Brief: Say how many lines in the records include the string "next", adding no other words.

Given data:

═══

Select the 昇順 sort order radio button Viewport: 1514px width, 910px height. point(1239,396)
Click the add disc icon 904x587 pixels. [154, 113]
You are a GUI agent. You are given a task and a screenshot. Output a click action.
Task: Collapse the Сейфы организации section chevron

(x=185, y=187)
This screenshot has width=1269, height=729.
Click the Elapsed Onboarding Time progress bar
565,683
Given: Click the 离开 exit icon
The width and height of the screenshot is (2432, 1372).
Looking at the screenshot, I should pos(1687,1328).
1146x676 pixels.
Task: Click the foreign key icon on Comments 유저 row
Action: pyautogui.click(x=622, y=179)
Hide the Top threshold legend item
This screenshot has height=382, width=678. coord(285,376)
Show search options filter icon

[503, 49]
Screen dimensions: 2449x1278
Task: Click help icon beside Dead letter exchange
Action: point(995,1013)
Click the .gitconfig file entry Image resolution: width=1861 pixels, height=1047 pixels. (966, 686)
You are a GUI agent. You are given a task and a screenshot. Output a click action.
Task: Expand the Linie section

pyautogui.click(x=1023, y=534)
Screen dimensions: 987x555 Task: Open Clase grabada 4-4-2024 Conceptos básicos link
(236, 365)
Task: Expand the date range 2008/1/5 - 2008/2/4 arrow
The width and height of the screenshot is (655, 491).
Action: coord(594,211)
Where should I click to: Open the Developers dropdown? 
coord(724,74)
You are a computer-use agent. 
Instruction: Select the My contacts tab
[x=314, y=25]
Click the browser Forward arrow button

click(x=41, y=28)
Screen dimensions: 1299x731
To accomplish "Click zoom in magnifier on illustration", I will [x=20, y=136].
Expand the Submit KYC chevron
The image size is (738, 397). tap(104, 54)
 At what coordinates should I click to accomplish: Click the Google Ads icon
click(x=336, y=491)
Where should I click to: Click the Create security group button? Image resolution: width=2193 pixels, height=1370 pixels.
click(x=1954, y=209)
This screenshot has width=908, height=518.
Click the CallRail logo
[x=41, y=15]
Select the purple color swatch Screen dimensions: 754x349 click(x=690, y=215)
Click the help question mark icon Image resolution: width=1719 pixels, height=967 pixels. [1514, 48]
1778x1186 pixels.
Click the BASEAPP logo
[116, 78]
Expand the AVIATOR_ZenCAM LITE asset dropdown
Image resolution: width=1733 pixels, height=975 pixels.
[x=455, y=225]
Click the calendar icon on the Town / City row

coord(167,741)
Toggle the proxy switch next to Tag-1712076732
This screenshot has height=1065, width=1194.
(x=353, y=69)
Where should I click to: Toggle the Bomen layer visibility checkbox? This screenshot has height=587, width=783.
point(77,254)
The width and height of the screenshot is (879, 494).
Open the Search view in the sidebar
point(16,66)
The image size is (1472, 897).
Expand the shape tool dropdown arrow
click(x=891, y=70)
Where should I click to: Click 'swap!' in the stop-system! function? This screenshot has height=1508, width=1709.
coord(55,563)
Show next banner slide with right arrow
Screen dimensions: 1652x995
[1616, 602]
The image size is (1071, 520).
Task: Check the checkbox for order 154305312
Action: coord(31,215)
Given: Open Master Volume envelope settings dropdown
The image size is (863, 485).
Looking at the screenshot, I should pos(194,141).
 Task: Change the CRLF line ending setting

═══

Exercise response: 2